= Louisville Board of Aldermen =

The Louisville Board of Aldermen was the legislative branch of government for the City of Louisville prior to its merger with Jefferson County in 2003. It comprised twelve wards.

==History==
From its earliest days Louisville was governed by a board of trustees. In 1828, when it became Kentucky's first city, government shifted to a ten-member "Common Council". In 1851 the city was given a new charter, keeping the Common Council as a "lower house" to the Board of Aldermen, an "upper house" of the city's legislative power. Originally Aldermen had to live in a ward and be elected by its residents. Reforms in 1893 aimed at reducing corruption allowed citywide election of all Aldermen, who could live in any ward.
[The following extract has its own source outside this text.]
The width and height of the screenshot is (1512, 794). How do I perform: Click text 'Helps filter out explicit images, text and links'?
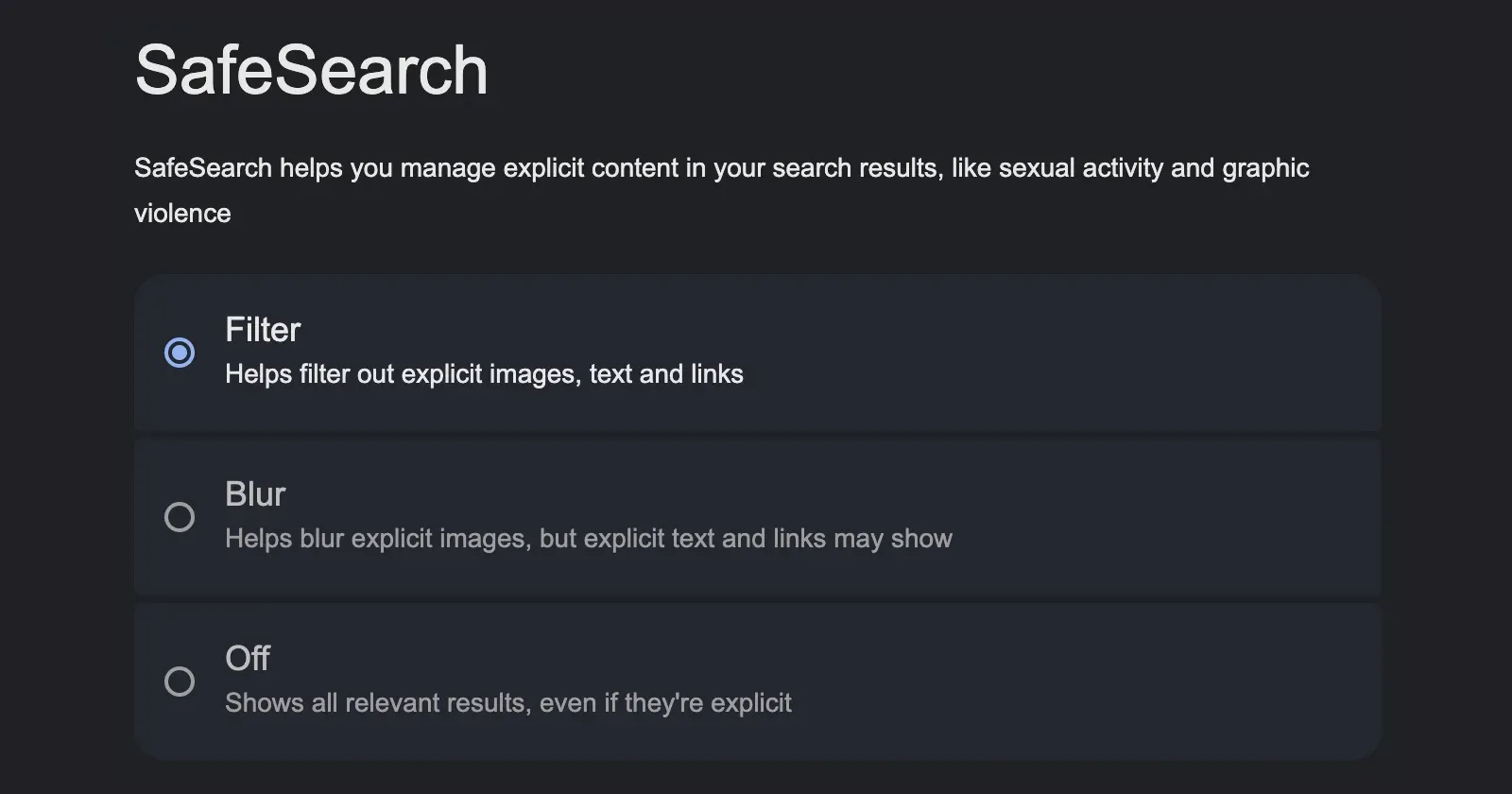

In 1929 the larger but less prestigious Common Council was eliminated, leaving just the Board of Aldermen as the city's sole legislative body, in an arrangement that would become familiar to Louisvillians over the next 75 years.

Hattie E. Hoffman became the first female Alderman in 1929. Eugene S. Clayton became the first black Alderman in 1945, and W.J. Hodge became the first black president in 1977. The first female president was Melissa Mershon in 1990. Denise Bentley was elected the first black female president in 2002. Tina Ward-Pugh insisted on being referred to as an "Alderwoman" in 1999.

Party primaries in the individual wards began to be held in 1981.

==Job description==
Aldermen served a two-year term, and the salary was not intended as compensation for a full-time position, but merely to allow them to spend less time at their jobs in order to serve the city.

In 1981 Aldermen were each given a full-time assistant, and in 1994 a pool of nine additional aides was created to be shared by all Aldermen.

==Wards==
Wards were also created with the 1828 city charter, with five total wards initially. A new charter in 1851 increased the number of wards to eight. The number increased to 12 in 1893, and remained there until city-county merger 110 years later.

Wards were originally split contiguously on an east-to-west axis across the city. Due to the nature of the local geography, the city could only expand south in most places, making most wards very long and thin by the mid-20th century. In 1961 boundaries were completely redrawn to reflect traditional neighborhood boundaries, and were to be redrawn after every census to keep the population of each balanced.